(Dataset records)
■ ■ ■ ■ ■ ■ ■

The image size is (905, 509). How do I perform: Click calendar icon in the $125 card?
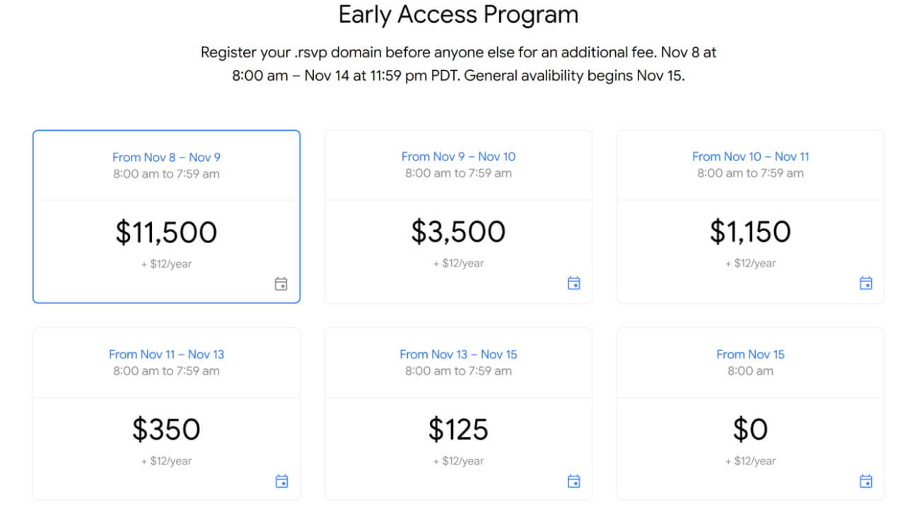(573, 481)
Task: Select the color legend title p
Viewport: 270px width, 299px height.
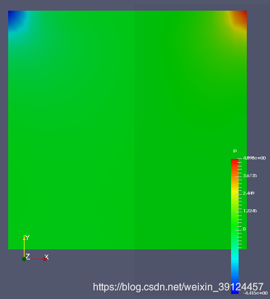Action: 235,151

■ ■ ■ ■ ■ ■ ■

• **YOUR INSTRUCTIONS**: Your task is to retype the lines running from the one that contains "Task: Select the color legend title p" through the end of the records, and nothing else. Pictures are not part of the copy.

• **EXPECTED ANSWER**:
Task: Select the color legend title p
Viewport: 270px width, 299px height.
Action: 235,151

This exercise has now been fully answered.